Metro

Bratton challenges Kelly: Prove we cooked the books

Police Commissioner Bill Bratton on Tuesday challenged his predecessor, Ray Kelly, to “be a big man” and justify his claim that NYPD brass had cooked the books to show a record-low crime rate.

Hours later, Kelly returned fire — saying active-duty police sources had told him official CompStat figures were being manipulated to lowball murders and shootings. Kelly also blasted “the eroding quality of the life in the city that is obvious to anyone who lives here,” and accused the de Blasio administration of trying “to distort the reality of what [cops] face on the street.”

The war of words erupted in the wake of an interview Kelly gave last week, when he laughed in response to a question about crime statistics and said, “There are some issues with the numbers that are being put out.”

During a news conference in Times Square on Tuesday, Bratton was asked about Kelly’s remarks and seized the opportunity to unload on him.

Bratton angrily said Kelly needed to “stand up” and explain why he decided to “denigrate that hard work that has resulted in shootings being reduced significantly in this city.”

“Shame on him,” Bratton said, slowly emphasizing each word.

In a stunning shot, Bratton also accused Kelly, who recently wrote a memoir, of bad-mouthing the NYPD in order to make a buck.

“It’s amazing the comments you’ll make when you’re selling a book.

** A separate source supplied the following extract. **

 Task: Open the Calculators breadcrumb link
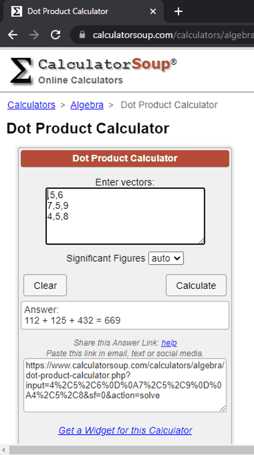tap(32, 105)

Those comments were outrageous,” Bratton fumed.

“My cops work hard — very hard — to reduce gun violence in the city.”

Bratton then challenged Kelly to back up his allegations.

“Well, if you’re going to make it stand up, be a big man and explain what you’re talking about,” he said.

Bratton also shut down a reporter who tried ask a related question.

“You don’t need any follow-up on it. I’ve already basically laid the challenge down to him,” he said.

Kelly picked up the gauntlet. He released a statement Tuesday night saying that sources in the NYPD had told him that a classification called “circumstances undetermined pending investigation” has been “misapplied” to homicide cases to “manipulate murder totals.”

Kelly further accused Bratton’s NYPD of engaging “in an effort to reduce the reported number of shootings” by changing how victims are tallied. Those who suffer graze wounds “are often not counted . . . as was done previously,” Kelly sniped.

“Similarly, a victim who sustains wounds by flying glass caused by a shooting is not recorded as a shooting victim.

“Further, wounds sustained by a victim who refuses to cooperate with a police investigation have been recorded as self-inflicted.”

Kelly also told reporters that the remarks he made during last week’s interview — scheduled for broadcast next month on AM 970 radio — weren’t “meant to be personal.”

Bratton scrambled Tuesday night to have the last word. His top stats man insisted at a press conference that his boss’ numbers were sound.

“There has been no change whatsoever in how shooting incidents are recorded by the New York Police Department,” said Deputy Commissioner for Operations Dermot Shea, who also worked in Operations under Kelly.

People who suffer graze wounds or are struck by a bullet but refuse to cooperate with cops are absolutely counted as shooting victims, just like under Kelly, Shea insisted.

Likewise, victims hit by broken glass from a shooting are not counted, again just like under Kelly, Shea said.

There also has been no change in the policy of not including justified police shootings in the tally, Shea maintained.

Mayor Bill de Blasio, meanwhile, stood by Bratton, telling reporters, “I think the commissioner spoke eloquently.”

But this is not the first time Bratton has been accused of massaging stats. Some 14,000 cases were downplayed between 2005 and 2012, when he headed the LAPD, the Los Angeles Times reported in October.

The NYPD’s most recent CompStat figures show overall crime down 2 percent through Dec. 27 compared with last year, although murders and rapes are up 4.3 percent and 6.6 percent, respectively.